Sebagai contoh, kasus pembunuhan berencana Brigadir Yosua Hutabarat yang dilakukan eks Kadiv Propam Irjen Ferdy Sambo. Menurutnya, peristiwa itu seakan mempertontonkan budaya kekerasan yang dilakukan korps Bhayangkara.
“Kasus pembunuhan Brigadir Yosua Hutabarat memperlihatkan secara gamblang kultur kekerasan dalam tubuh Polri yang bahkan menelan korban dari kalangan Korps Bhayangkara sendiri,” ucap Fatia.
KontraS juga menyoroti ada 26 peristiwa yang melibatkan Satreskrim tidak sesuai dengan prosedur dan 29 peristiwa extrajudicial killing yang menewaskan 41 orang.

Mayoritas dilakukan aparat kepolisian saat melakukan penindakan atau upaya paksa terhadap terduga pelaku tindak pidana. Perilaku itu tidak hanya merampas hak orang untuk hidup, tetapi merampas hak diadili melalui proses pengadilan.
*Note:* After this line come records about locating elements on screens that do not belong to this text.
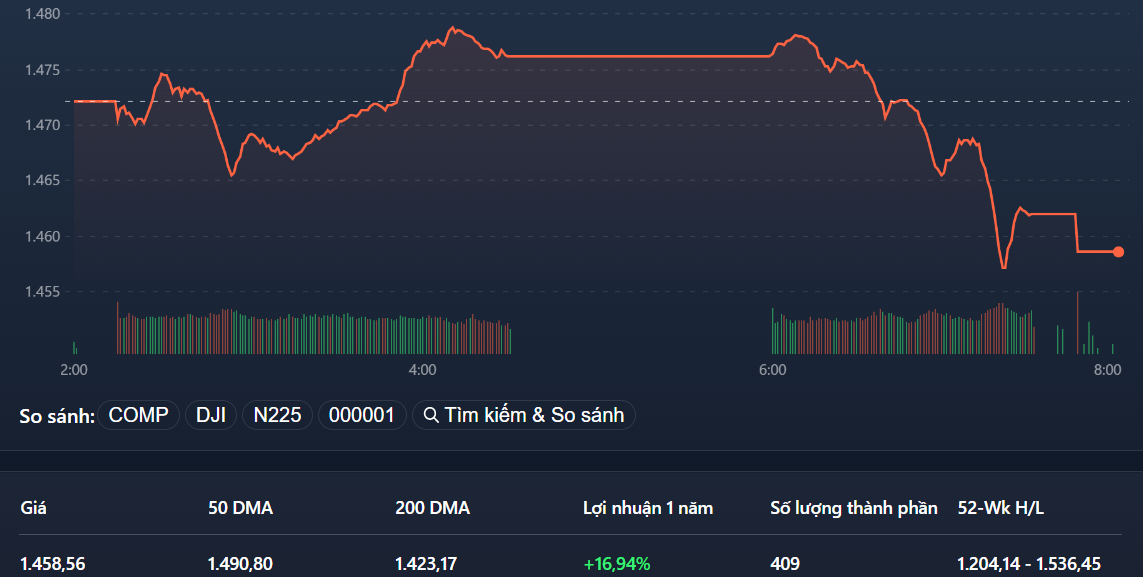Click the 4:00 time axis label
This screenshot has width=1143, height=577.
click(x=422, y=370)
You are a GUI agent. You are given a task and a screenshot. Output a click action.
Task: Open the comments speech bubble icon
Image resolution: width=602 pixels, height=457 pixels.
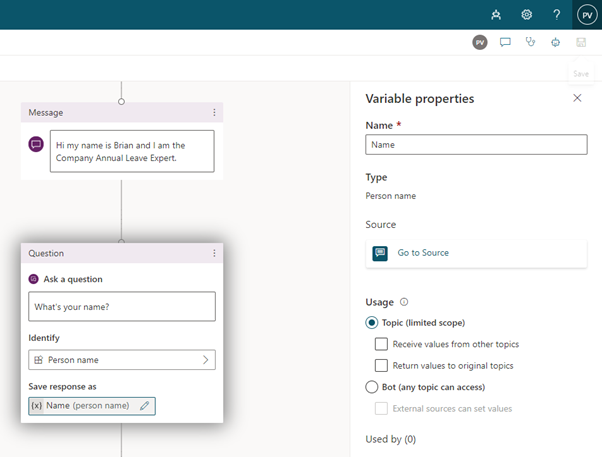click(x=505, y=42)
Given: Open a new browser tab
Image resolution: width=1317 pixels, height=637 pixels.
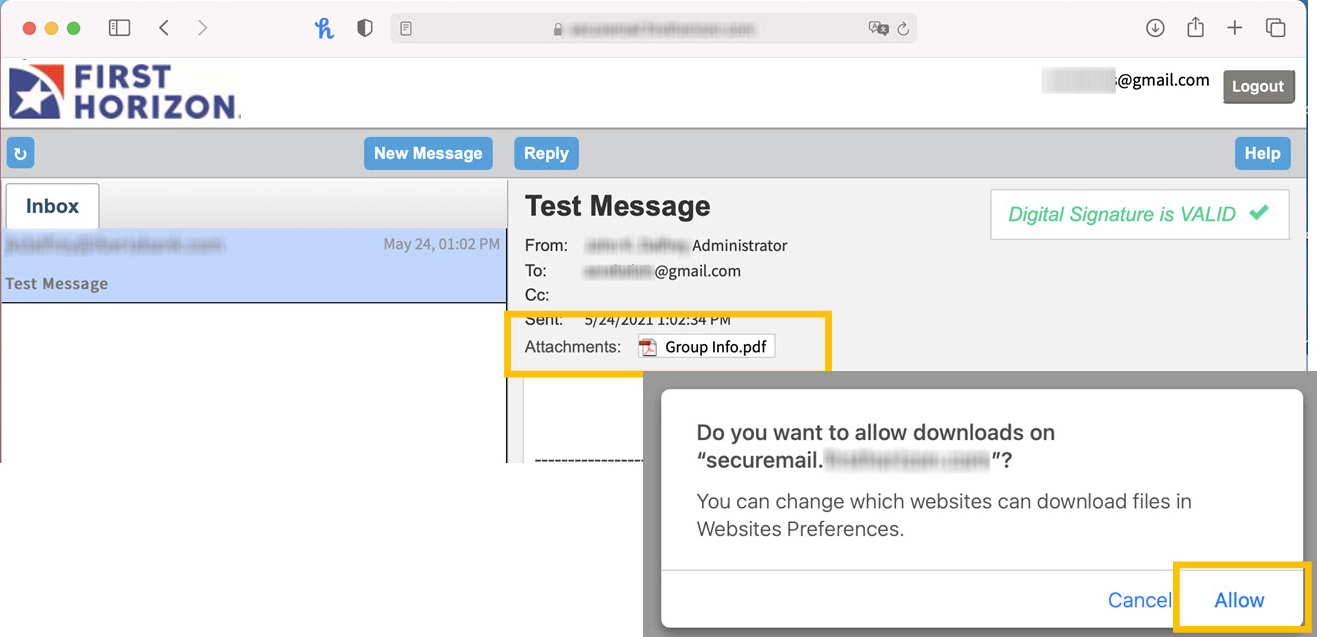Looking at the screenshot, I should (x=1235, y=28).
Umumnya pembunuhan yang dilakukan aparat kepolisian berdalih melindungi diri dari serangan. Namun, KontraS menemukan adanya pembunuhan itu terhadap orang yang tak melakukan perlawanan.
“Dari 29 extrajudicial killing, terdapat 7 kasus pembunuhan terhadap orang yang tak melakukan perlawanan. Kemudian ada lima kasus terjadi kepada orang yang melarikan diri. Jadi, tersangka dianggap melawan ketika kabur,” bebernya.
Kepala Divisi Riset dan Dokumentasi KontraS Rozy Brilian menilai arogansi dan kekerasan yang terjadi di Polri merupakan krisis keteladanan yang berawal dari pembiaran para petinggi Polri kepada bawahannya saat melakukan tindakan yang tak sesuai.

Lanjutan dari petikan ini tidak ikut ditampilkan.